RECORDS
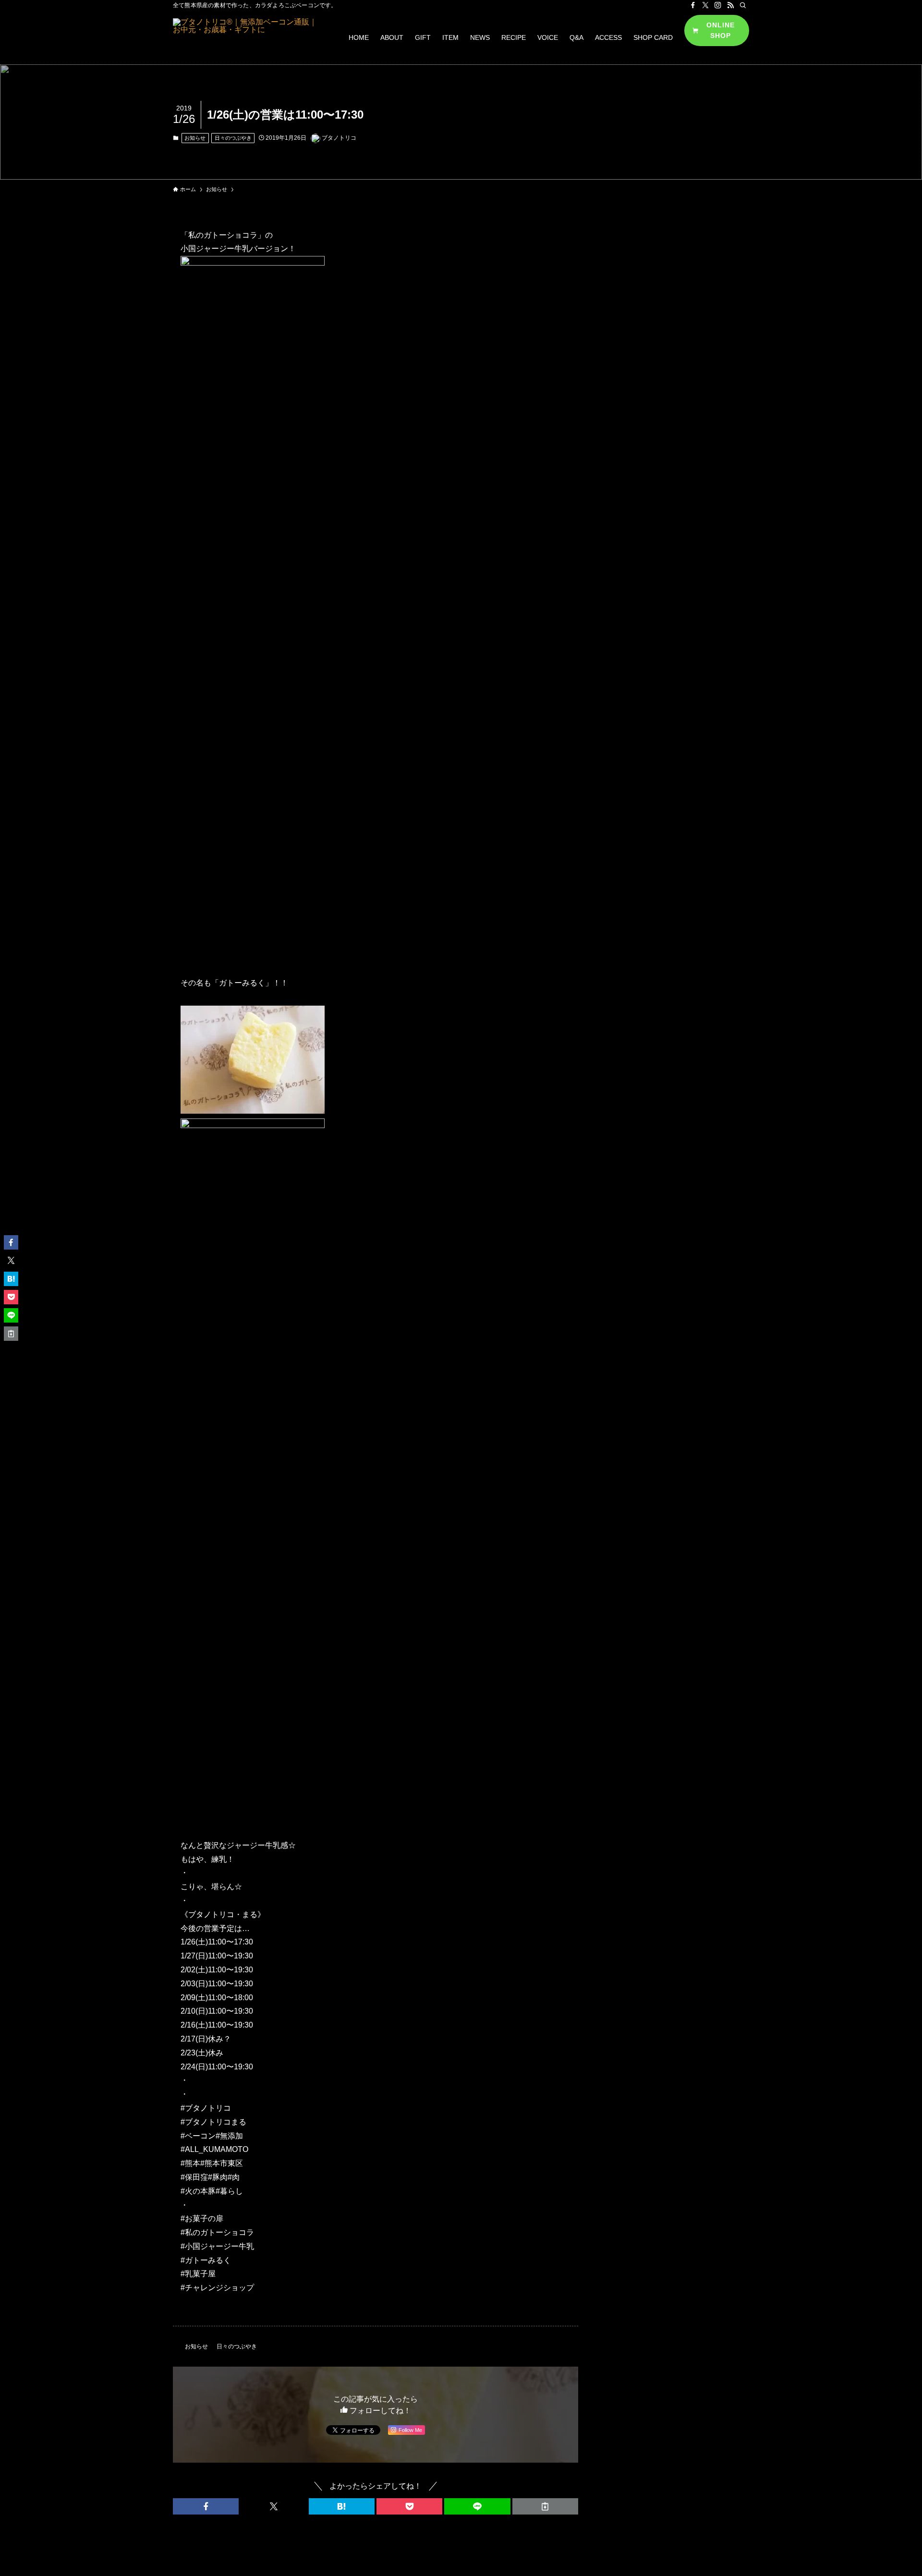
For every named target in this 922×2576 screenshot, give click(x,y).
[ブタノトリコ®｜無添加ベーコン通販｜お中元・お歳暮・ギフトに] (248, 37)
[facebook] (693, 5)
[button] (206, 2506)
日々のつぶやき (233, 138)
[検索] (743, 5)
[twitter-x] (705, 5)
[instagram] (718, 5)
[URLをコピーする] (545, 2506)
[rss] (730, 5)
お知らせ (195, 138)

---

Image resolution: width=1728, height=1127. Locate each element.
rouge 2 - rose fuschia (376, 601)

WHAT IS BEING ASKED
Please reproduce exactly the lines in the listing above from the one containing "日々のつぶやき (233, 138)" through the one containing "お知らせ (195, 138)", both included, and nothing more.

PROBLEM SOLUTION
日々のつぶやき (233, 138)
[検索] (743, 5)
[twitter-x] (705, 5)
[instagram] (718, 5)
[URLをコピーする] (545, 2506)
[rss] (730, 5)
お知らせ (195, 138)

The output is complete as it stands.